The Cycle # field in this template is the first signal that the person who designed it understood field ops. Locking each call record to a specific cycle — METRO 2, METRO & COUNTRY 3, and so on — means that when you pull reports at cycle close, you are comparing apples to apples. You are not trying to figure out whether that store visit from three weeks ago was Metro 4 or Metro 5 because the rep just wrote "visited Parramatta."

The Account Number and Store Number fields look trivial until a credit is disputed. At that point the difference between a 6-digit account number and a store name is the difference between a 10-minute resolution and a half-day reconciliation exercise.

The Pricing Intelligence Layer

REX markup percentage versus competitor markup percentage — captured at point of contact, in the store, while the pricing ticket is still on the shelf. Not reconstructed later. Not estimated.

This is the part of the template that earns its keep. Pricing parity intelligence gathered in the field has a shelf life measured in days, sometimes hours in promotional cycles. The double-field format forces an exact percentage rather than a vague "they're a bit cheaper." After three cycles of data, you have a pricing trend per account that the rep can reference before they walk in the door on the next visit. Before they're standing at the counter with the store manager saying "yeah I think we might be a bit high on that."

The Compliance to Agreement field sits alongside this. Planogram compliance is either yes or no — it does not benefit from nuanced annotation at the time of capture. Get the binary state recorded, flag it, and let the comments field handle the context. The structured choice field prevents the kind of creative compliance language that makes reports unfilter-able.

When Head Office Needs to Act

The two-field communication architecture — Comments to action at Head Office and Office Action Requests — is the part of this template that most field systems get wrong by having one direction of flow.

The rep writes what HO needs to action. HO writes back into Office Action Requests with whatever they need the rep to do on the next visit.

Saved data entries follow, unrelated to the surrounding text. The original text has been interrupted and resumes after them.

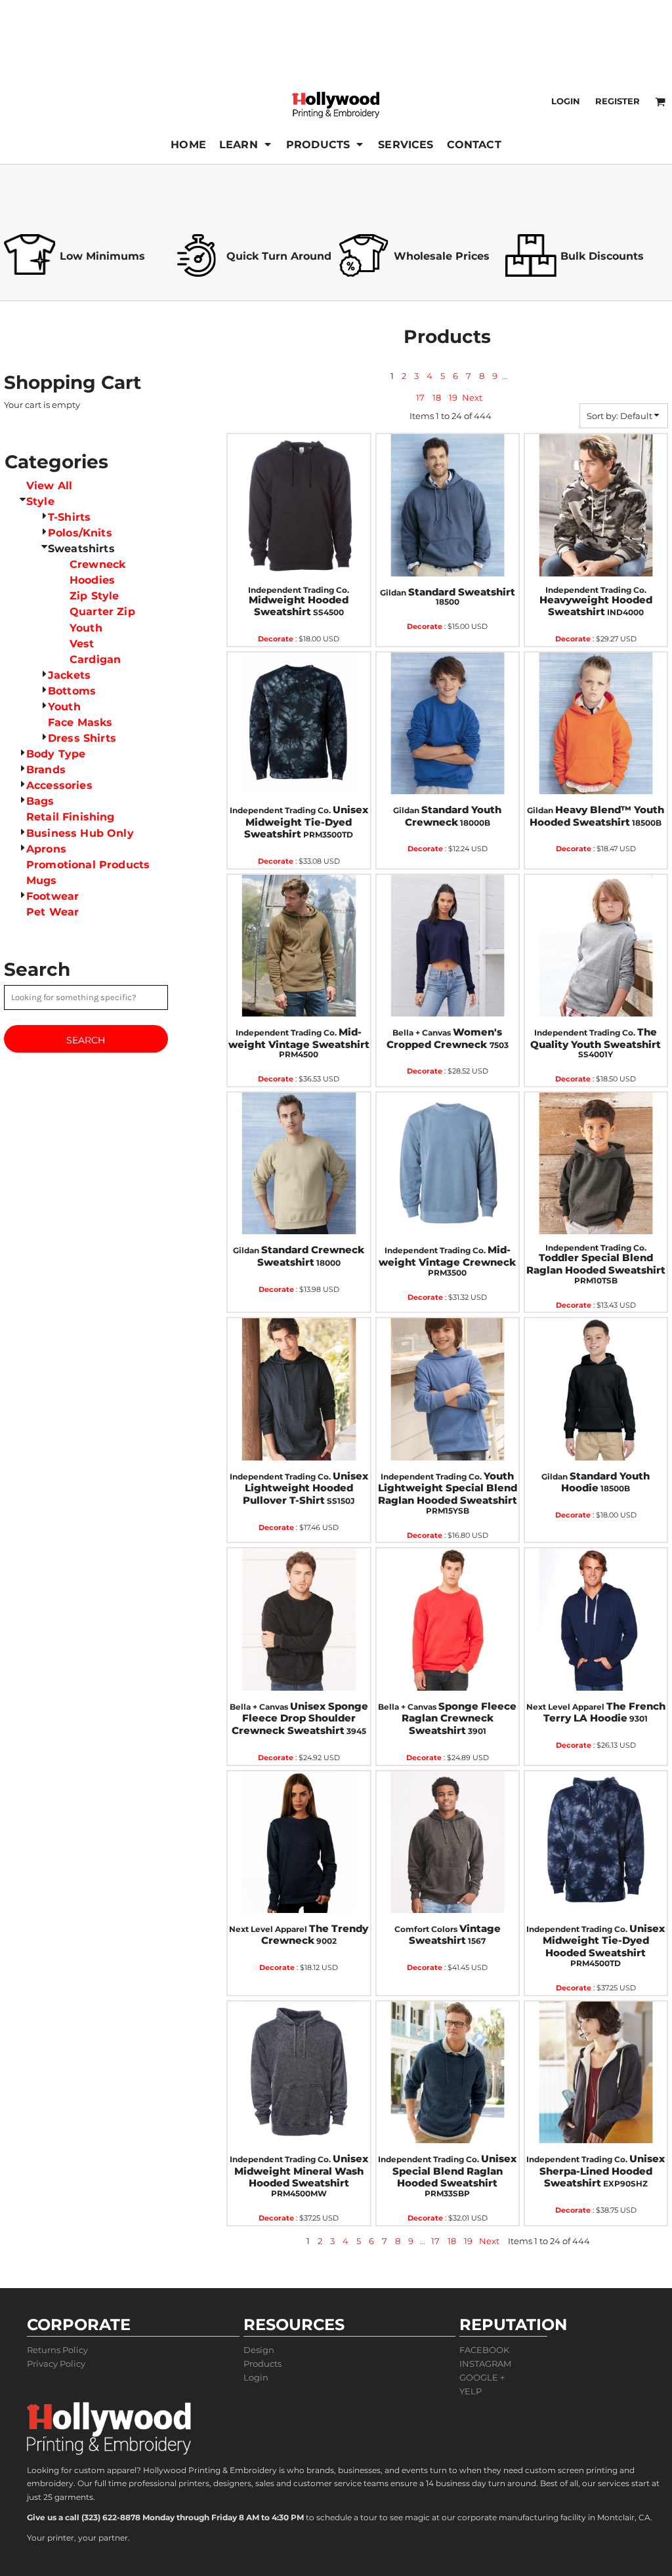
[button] (246, 144)
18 (436, 397)
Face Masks (80, 722)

The hint text on the comments field makes it explicit: "this is cleared weekly." That cadence discipline is what makes the field-to-office loop function instead of turning into a comment graveyard that nobody audits.

Customer Status — Active, Inactive, Issues, New Customer — is the triage layer. An "Issues" flag on an account should trigger a different response pattern than "Inactive." When you have 200 accounts across metro and country zones, you need that status field to be machine-readable, not buried in a note.

The Metro/Country channel flag and Priority fields exist for routing and sequencing. Priority 1 in Metro is not the same workload commitment as Priority 3 in Country. Reps who have worked both know why that distinction matters when you are planning a run that starts at 6 AM and has to cover 14 stops before close of business.

The Field Rep Comments linked library is where the longitudinal account narrative lives — separate from the call record itself, queryable across time, and not overwritten on each visit. After 18 months of data, that library is the most valuable asset the rep owns.